London Welsh 39 Coventry 30

Coventry's hopes of a moneyspinning Powergen Trophy run disappeared in the London gloom yesterday.

This was the fifth occasion these one-time cup giants have met in the national knockout competition and Coventry have still to register a win.

They can only look to themselves for the reasons the sorry sequence continued as they lost to a Welsh side which has only one league win to their name this season and is obviously low on confidence.

Continuing their habit of conceding early points, Coventry shipped three converted tries inside the opening 19 minutes to trail 21-3.

They recovered to trim the gap to four points, only to let in the home side again for a fourth score before the halftime break.

Although they then clawed their way back to 32-30 with referee Richard Draper indicating that they were 15 minutes still to play, they spent the rest of the tie pinned in their own half, conceded a string of penalties and were finally floored by a converted try in the seventh minute of added time.

It was a sorry display to end a run of four successive wins and coach Mike Umaga was bitterly disappointed with the capitulation. "When you give a team 21 points like that, it's asking a lot of you and when players don't front up, it's even more upsetting," he said.

"If it was complacency, we have nothing to be complacent about. We'd won four games, but other than that, we have done nothing.

"Defensively, we were rubbish and there is no excuse for that.
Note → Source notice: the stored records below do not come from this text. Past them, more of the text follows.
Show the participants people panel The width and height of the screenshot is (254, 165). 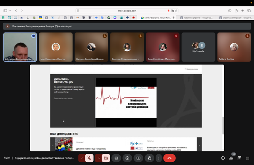coord(231,158)
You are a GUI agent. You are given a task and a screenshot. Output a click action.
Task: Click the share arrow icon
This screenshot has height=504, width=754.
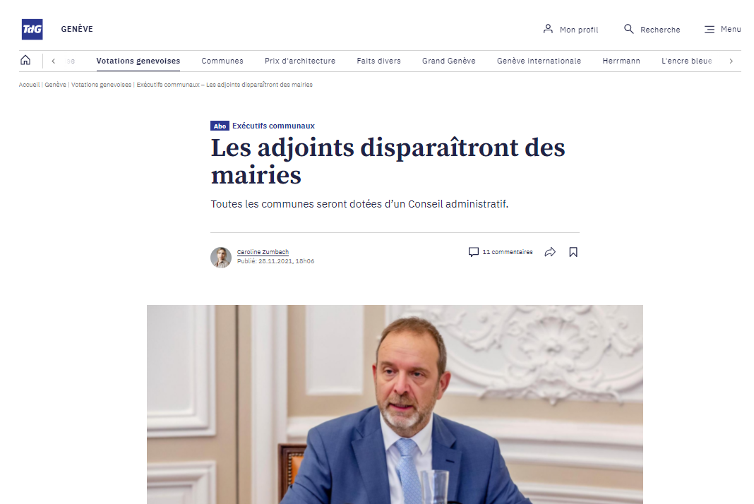click(x=550, y=252)
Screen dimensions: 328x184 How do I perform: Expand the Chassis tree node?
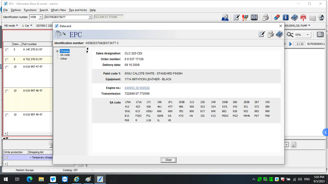[x=57, y=51]
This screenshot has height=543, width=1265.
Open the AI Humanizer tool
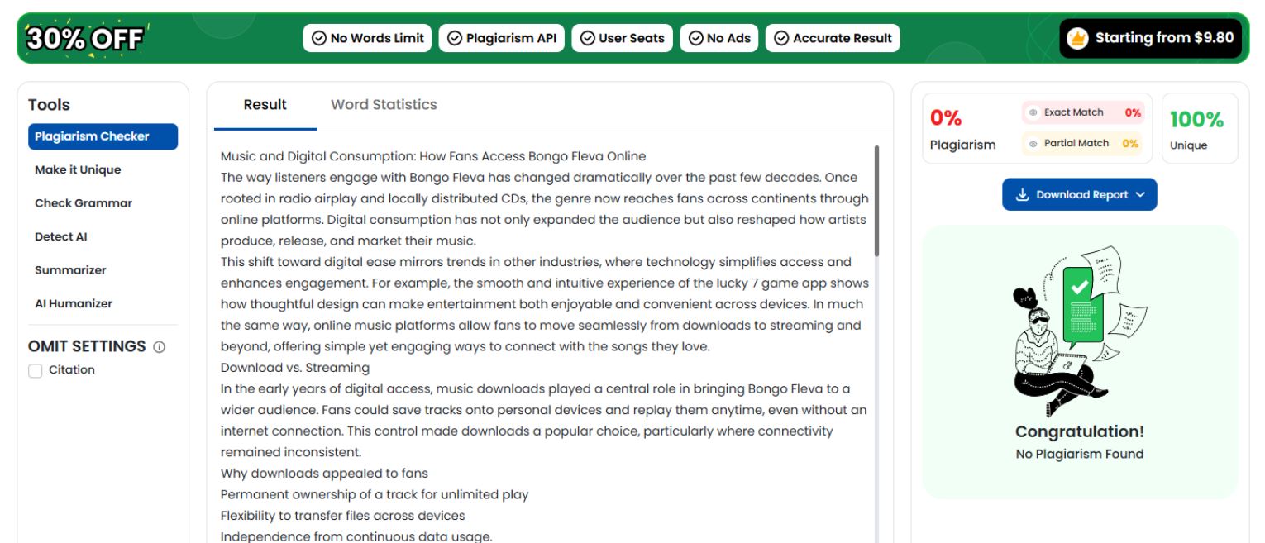pos(74,303)
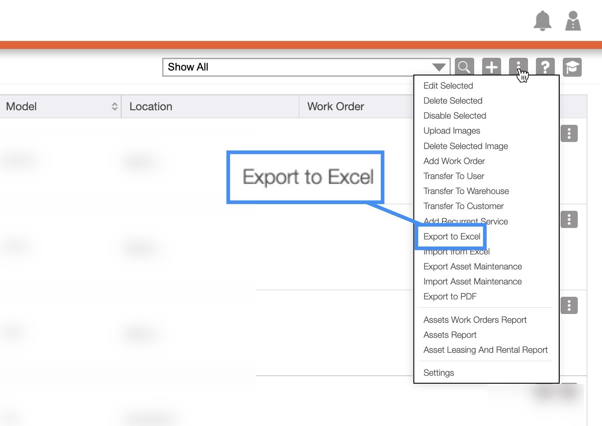The image size is (602, 426).
Task: Select Transfer To Warehouse option
Action: pos(466,191)
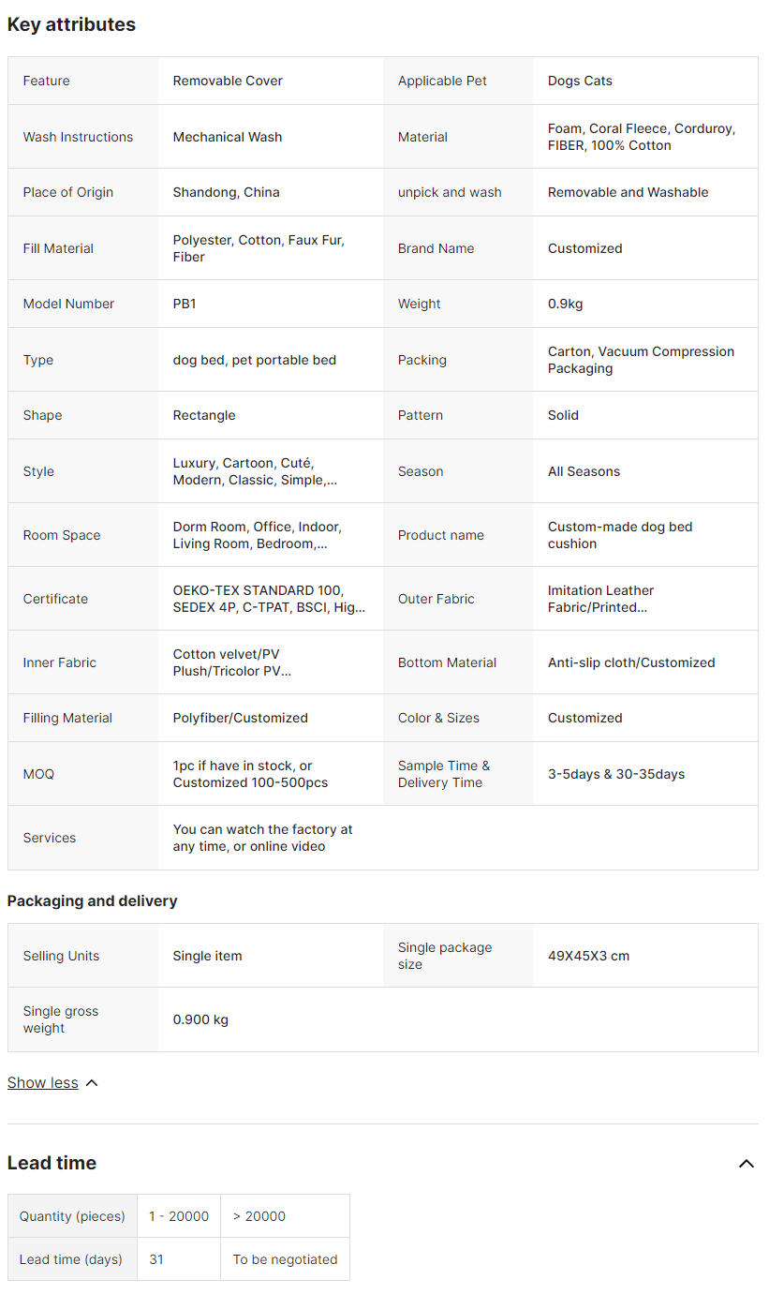This screenshot has width=769, height=1309.
Task: Click the truncated Certificate value text
Action: tap(270, 599)
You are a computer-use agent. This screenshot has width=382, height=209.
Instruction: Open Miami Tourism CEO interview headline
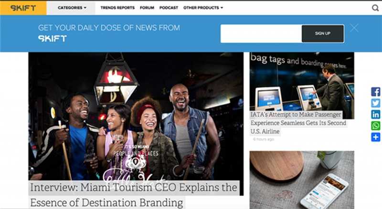(134, 195)
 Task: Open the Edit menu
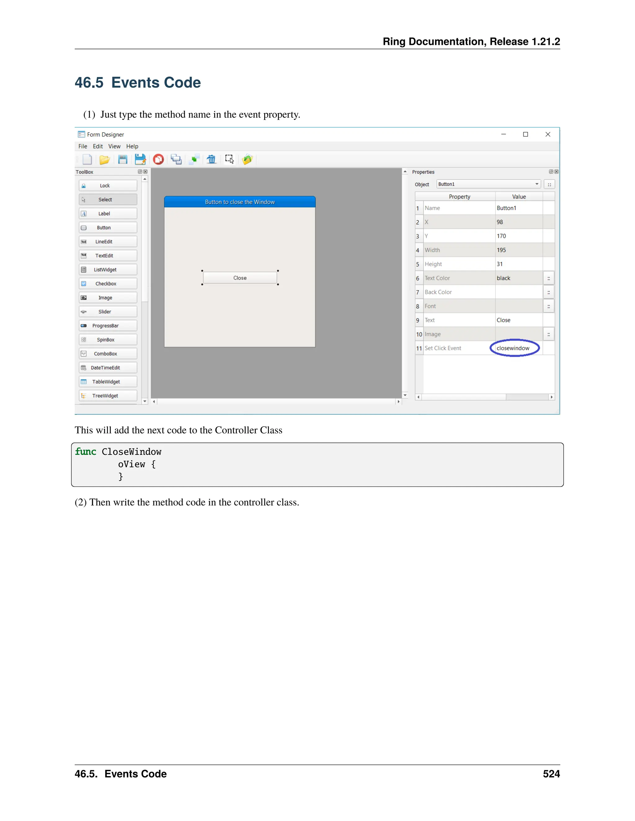[x=98, y=146]
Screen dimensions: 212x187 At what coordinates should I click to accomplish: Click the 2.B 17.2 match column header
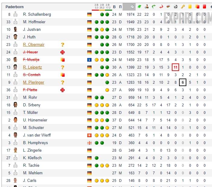tap(108, 6)
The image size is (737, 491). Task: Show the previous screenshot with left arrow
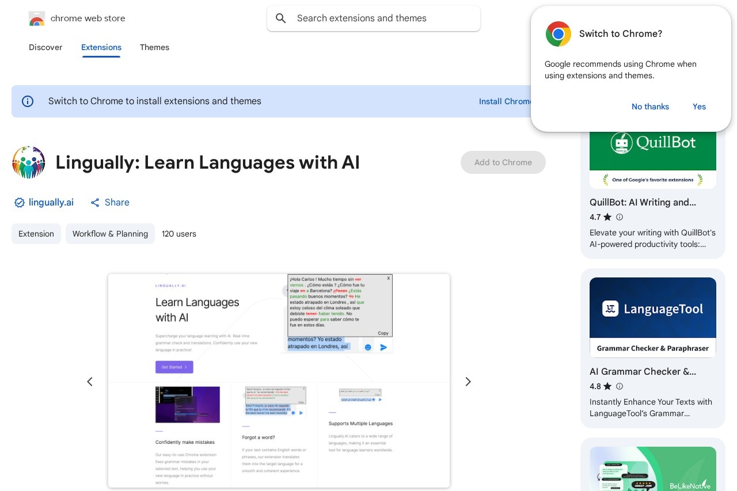tap(90, 382)
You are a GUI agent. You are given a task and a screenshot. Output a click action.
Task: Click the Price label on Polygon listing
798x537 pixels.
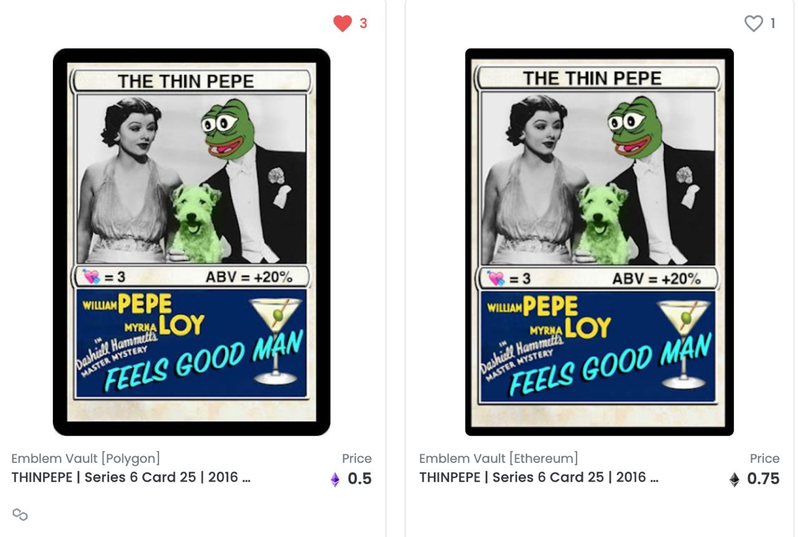click(357, 459)
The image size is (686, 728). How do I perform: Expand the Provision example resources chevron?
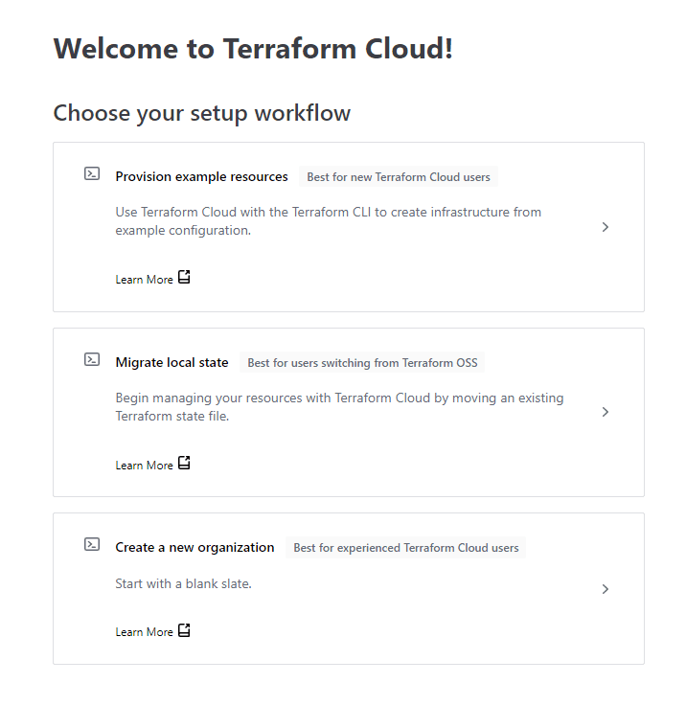coord(606,227)
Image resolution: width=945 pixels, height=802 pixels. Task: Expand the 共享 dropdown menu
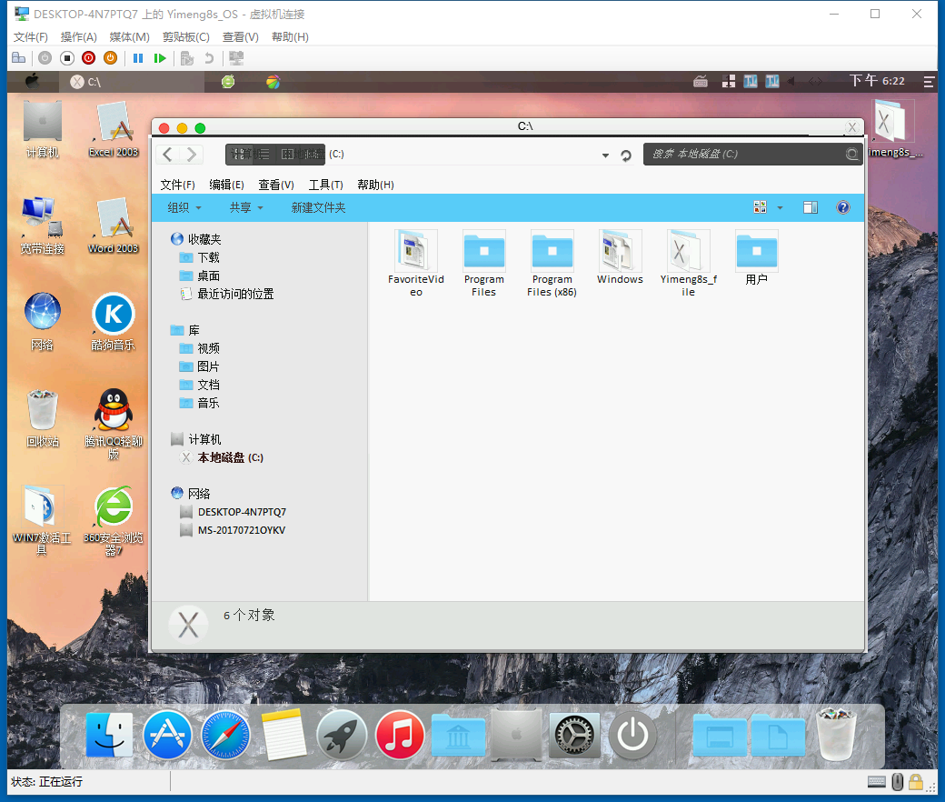[x=246, y=207]
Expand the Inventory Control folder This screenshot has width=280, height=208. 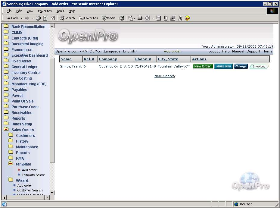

We've missed a great opportunity for us as players and for the club.

"Outside the league, this is the silverware on offer and we have let ourselves down."

Coventry went behind inside two minutes when Jon Higgins missed an opportunity to find touch from a penalty and London Welsh ran the ball back down the field for centre Duncan Hayward to cross by the posts, Lee Cholewa converting.

James Moore kicked a penalty in reply, but Welsh continued to move the ball crisply and found further gaps in the cover for Cholewa and winger John Swords to add converted tries.

Kurt Johnson's angled run split apart the home defence for Coventry's first try and Gareth Gravell broke off a maul to claim a second score, Moore converting both to bring the margin back to 21-17.

However, Welsh regained their momentum and Gareth Swales completed a move which began in his own 22 for the fourth home try and Cholewa added a penalty to push the gap back up to 12 points at the change.

Cholewa kicked a penalty within two minutes of the restart and although Coventry dominated for the next half-hour, all they had to show for their efforts were two Moore penalties before skipper Ben Gulliver finished off a sweeping move, Moore converting.

There was plenty of time left for Coventry to makwe inroads into the lead, but it was the last occasion they threatened and Jim Brownrigg's late try, converted by Cov old boy Mark Meenan, finished them off.